An analyst, Charles E. Cook Jr., editor of the Cook Political Report, a Washington journal, said Cheney would have little positive or negative impact on the election, ''which is the norm'' for a running mate. ''Lieberman is the exception,'' Cook said. ''That was an outside-the-box selection that triggered Gore's comeback.''

Cheney, despite all of his years dealing with the press in Washington, does not appear comfortable with reporters. That seemed especially the case last week, which began when a microphone caught Cheney agreeing with Bush's vulgar condemnation of a New York Times reporter.

Although Cheney had just 10 journalists with him on his jet last week, aides said they could not persuade Cheney on Wednesday or Thursday to chat with the press in the back of the plane, either on or off the record, as Bush often does.

He held a brief news conference at Valley Forge and canceled a tentatively scheduled interview. The schedule did not seem heavy, with two or three daily public events, along with some fund-raisers. Nothing was public after 6 p.m.

On the stump, Cheney leaves no doubt that he is in command of his facts. To those who remember the way Dan Quayle struggled through such appearances when he was picked for the vice presidential slot in 1988, Cheney is the un-Quayle. No question is too obscure, and like a good professor, he rephrases many questions that the general audience may not understand.

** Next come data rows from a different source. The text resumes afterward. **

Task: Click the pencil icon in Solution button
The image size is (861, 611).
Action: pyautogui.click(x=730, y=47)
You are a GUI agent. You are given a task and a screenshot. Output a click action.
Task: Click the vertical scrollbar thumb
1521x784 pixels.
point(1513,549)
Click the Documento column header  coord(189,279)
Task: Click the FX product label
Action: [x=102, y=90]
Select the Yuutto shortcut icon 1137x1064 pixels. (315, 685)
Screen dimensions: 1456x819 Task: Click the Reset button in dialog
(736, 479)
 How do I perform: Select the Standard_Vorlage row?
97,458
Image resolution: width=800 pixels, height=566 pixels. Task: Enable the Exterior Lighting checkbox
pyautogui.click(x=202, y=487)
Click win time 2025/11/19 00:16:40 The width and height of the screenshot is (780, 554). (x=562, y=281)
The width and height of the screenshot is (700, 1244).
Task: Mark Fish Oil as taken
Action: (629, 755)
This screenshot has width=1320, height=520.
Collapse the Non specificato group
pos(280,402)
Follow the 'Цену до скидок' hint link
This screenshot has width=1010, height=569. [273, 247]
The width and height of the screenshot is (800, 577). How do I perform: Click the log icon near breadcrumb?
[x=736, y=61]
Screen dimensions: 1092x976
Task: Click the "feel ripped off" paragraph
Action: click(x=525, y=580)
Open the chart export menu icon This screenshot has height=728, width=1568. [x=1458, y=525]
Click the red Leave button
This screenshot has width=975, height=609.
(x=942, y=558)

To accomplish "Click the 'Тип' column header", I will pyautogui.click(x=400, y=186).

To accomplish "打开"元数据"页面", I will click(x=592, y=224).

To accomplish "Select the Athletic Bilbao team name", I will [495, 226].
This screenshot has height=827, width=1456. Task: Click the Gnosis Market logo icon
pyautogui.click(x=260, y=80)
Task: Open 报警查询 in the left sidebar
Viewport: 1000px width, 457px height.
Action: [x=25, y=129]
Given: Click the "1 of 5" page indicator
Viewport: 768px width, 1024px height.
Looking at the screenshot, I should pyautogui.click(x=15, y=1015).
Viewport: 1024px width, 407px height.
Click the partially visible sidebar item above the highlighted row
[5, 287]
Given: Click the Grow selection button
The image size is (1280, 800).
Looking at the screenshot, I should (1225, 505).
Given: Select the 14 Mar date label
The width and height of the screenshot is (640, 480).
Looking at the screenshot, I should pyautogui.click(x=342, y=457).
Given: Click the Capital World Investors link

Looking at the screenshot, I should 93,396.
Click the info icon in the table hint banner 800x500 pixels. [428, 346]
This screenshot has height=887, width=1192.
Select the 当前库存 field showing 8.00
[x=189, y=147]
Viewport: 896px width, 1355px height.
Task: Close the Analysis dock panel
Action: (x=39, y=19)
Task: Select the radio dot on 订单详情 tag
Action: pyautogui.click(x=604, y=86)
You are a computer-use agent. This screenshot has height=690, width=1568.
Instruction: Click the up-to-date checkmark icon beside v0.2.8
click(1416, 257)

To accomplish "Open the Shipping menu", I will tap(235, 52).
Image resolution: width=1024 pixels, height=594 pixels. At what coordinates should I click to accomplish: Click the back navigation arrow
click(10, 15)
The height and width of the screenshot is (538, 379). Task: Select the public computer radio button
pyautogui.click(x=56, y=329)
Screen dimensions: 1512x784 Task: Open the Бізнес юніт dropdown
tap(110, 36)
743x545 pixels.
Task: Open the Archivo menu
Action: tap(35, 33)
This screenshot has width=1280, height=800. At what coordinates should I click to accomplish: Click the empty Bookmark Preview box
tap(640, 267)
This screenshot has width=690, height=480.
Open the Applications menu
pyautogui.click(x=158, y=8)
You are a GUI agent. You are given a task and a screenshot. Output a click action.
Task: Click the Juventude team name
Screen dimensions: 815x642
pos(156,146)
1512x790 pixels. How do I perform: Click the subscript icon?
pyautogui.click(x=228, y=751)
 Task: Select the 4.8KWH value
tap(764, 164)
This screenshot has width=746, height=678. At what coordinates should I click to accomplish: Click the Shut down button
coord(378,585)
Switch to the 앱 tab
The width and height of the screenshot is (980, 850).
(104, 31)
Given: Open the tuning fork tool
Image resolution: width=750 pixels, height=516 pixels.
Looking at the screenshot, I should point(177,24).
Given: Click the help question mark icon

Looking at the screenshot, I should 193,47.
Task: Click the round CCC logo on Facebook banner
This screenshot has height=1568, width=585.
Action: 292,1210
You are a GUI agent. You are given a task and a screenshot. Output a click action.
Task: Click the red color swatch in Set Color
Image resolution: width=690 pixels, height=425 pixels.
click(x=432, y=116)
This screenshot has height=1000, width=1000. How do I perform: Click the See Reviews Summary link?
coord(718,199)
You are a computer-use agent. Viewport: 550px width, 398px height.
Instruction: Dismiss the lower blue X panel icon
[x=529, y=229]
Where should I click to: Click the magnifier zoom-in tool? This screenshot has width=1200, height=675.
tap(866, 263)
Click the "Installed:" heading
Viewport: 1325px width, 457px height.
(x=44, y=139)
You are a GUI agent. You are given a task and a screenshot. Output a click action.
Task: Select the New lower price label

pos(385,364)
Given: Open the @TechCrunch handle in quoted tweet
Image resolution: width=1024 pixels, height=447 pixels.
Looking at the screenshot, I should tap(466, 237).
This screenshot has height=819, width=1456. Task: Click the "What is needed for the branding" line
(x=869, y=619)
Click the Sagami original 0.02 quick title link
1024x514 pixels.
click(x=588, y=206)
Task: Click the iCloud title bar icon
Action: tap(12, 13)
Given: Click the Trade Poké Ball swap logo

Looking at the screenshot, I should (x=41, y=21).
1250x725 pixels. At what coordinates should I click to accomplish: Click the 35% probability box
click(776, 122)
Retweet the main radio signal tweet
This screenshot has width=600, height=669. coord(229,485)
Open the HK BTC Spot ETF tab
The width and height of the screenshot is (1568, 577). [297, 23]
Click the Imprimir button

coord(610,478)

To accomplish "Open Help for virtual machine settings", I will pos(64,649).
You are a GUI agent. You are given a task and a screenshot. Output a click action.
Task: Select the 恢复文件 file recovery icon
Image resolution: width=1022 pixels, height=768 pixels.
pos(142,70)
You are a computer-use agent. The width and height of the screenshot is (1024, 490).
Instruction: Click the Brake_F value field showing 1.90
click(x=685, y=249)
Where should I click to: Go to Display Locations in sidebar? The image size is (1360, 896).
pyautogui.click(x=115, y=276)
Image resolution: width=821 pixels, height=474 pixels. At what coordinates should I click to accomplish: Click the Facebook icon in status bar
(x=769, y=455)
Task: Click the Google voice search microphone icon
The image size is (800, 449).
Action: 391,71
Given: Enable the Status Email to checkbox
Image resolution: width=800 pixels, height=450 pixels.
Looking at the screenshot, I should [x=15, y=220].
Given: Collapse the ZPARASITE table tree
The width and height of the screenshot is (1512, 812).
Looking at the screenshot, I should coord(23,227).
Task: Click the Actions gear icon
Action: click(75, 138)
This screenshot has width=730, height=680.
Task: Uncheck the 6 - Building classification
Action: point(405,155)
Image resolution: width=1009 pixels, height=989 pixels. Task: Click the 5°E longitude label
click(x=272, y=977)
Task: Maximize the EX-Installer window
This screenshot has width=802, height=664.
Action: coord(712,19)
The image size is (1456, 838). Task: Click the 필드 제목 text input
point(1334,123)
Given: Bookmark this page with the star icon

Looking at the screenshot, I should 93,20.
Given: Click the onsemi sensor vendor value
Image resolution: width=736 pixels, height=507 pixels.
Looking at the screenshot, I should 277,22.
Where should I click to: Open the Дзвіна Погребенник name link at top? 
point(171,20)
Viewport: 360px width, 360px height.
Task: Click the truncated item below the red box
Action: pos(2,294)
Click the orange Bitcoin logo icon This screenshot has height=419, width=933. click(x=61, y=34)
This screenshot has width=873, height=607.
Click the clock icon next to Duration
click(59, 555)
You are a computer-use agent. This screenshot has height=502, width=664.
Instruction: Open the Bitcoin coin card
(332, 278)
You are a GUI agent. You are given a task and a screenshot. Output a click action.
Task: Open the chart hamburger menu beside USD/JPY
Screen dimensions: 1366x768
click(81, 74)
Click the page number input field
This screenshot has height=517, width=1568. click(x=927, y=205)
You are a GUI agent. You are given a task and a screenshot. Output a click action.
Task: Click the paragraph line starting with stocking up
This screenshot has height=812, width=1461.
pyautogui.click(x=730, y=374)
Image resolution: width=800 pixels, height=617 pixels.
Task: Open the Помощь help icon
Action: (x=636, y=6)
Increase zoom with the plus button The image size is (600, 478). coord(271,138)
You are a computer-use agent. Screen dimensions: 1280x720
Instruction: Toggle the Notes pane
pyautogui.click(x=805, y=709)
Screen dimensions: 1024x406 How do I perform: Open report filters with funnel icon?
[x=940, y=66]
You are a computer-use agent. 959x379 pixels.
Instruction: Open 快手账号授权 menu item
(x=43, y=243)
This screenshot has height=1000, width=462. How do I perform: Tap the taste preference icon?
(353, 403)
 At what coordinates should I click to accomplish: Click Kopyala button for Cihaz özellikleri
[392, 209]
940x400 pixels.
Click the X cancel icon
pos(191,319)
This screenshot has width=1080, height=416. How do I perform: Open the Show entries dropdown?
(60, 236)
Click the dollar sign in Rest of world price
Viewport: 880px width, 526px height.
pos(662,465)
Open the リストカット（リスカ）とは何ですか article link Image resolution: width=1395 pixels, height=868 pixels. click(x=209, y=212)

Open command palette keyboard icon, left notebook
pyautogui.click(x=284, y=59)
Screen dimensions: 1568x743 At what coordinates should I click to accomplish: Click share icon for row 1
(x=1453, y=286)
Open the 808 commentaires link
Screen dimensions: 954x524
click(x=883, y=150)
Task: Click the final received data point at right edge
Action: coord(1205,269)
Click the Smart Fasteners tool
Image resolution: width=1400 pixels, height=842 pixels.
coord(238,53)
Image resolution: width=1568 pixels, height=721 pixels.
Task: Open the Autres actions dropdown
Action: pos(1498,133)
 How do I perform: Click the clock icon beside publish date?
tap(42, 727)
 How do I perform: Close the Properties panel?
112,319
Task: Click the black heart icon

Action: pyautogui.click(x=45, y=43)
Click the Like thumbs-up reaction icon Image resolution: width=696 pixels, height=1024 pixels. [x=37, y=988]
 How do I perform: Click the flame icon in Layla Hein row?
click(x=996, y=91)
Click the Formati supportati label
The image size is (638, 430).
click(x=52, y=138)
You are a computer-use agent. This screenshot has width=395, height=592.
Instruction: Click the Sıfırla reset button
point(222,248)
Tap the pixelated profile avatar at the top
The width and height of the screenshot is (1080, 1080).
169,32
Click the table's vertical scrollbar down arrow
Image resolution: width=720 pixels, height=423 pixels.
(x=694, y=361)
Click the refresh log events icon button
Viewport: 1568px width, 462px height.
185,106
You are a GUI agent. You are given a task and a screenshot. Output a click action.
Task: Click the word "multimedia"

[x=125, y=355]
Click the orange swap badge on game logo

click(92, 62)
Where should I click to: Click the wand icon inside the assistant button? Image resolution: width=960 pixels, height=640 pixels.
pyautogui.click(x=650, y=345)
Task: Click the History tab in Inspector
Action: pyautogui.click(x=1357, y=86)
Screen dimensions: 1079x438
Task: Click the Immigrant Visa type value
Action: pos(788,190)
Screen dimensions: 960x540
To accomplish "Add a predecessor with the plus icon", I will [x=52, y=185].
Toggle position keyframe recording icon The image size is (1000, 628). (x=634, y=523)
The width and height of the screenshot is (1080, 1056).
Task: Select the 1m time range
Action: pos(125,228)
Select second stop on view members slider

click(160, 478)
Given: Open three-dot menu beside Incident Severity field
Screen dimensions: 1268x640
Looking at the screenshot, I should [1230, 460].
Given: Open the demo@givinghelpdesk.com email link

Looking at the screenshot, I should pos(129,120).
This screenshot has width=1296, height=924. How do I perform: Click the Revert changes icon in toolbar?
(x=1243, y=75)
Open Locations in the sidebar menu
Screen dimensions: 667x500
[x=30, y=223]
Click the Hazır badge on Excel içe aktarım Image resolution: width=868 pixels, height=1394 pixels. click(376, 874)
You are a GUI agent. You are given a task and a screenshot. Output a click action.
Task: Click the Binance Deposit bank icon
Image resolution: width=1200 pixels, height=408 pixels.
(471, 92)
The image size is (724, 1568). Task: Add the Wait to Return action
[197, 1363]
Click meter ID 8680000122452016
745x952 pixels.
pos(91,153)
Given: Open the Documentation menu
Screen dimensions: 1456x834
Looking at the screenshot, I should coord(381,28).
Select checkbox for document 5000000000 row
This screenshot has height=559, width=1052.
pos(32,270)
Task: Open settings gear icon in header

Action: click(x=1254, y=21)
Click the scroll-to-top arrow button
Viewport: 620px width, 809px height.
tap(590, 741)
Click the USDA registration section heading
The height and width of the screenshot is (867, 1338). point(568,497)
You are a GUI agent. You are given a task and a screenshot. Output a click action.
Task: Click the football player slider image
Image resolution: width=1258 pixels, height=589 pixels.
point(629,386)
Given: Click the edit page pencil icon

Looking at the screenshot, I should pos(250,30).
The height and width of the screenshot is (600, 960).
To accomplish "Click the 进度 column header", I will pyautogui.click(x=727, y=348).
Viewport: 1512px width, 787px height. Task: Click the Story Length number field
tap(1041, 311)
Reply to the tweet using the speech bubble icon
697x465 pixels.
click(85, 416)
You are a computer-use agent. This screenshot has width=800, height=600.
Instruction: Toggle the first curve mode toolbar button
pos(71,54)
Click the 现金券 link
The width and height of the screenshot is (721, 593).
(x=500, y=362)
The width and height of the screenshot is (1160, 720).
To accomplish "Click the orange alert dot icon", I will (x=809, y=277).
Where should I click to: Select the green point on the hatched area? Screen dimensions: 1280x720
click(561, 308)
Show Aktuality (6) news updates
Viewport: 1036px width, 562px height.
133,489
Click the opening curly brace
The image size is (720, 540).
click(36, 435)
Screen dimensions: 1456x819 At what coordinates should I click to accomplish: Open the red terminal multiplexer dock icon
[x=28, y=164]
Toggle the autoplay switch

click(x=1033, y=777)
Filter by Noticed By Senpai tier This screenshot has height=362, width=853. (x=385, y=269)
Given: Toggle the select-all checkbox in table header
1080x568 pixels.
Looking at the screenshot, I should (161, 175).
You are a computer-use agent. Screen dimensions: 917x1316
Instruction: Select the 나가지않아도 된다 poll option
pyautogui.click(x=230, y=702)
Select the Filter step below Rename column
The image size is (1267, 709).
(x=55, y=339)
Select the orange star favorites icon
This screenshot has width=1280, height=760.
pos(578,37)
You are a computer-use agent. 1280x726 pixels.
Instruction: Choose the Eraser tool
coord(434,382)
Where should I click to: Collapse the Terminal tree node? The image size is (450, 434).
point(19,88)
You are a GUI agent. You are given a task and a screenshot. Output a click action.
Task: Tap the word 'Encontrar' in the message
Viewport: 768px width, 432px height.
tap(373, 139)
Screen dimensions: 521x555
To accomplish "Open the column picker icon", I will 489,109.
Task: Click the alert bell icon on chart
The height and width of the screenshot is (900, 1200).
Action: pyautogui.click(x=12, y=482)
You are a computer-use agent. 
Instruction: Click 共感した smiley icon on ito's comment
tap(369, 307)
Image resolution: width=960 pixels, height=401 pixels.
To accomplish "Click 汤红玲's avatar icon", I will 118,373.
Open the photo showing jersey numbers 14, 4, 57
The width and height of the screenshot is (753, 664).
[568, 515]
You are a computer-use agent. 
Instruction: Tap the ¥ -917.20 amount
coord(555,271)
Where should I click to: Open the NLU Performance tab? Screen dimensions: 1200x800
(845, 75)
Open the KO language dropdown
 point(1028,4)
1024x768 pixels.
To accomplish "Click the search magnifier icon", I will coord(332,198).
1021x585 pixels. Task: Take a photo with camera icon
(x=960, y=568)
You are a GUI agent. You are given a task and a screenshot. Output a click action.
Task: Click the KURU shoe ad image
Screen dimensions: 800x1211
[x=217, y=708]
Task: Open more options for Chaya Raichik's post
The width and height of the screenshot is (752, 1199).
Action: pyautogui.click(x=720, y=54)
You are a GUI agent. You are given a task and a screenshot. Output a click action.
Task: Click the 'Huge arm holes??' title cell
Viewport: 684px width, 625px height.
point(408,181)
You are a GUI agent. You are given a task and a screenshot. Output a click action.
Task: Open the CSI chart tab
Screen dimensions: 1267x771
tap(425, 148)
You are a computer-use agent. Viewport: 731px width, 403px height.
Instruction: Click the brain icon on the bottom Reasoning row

But Cheney shows little interest in trying to win points for style. A Cheney address is just that - an address. The head is cocked at a 45-degree angle, the lip is curled, the tone is flat and stern. He typically begins his speeches by saying that ''life was good'' this summer before Bush ''put the arm on me'' to be his running mate, leaving the suggestion, perhaps unintended, that he doesn't really want to be there.

''I am a Westerner, a man of few words,'' Cheney says. Asked about his religious belief, he contrasts himself to the way Lieberman injects Orthodox Judaism into political discourse. He says he is a Protestant and has never talked publicly about his private beliefs - and he is true to his word.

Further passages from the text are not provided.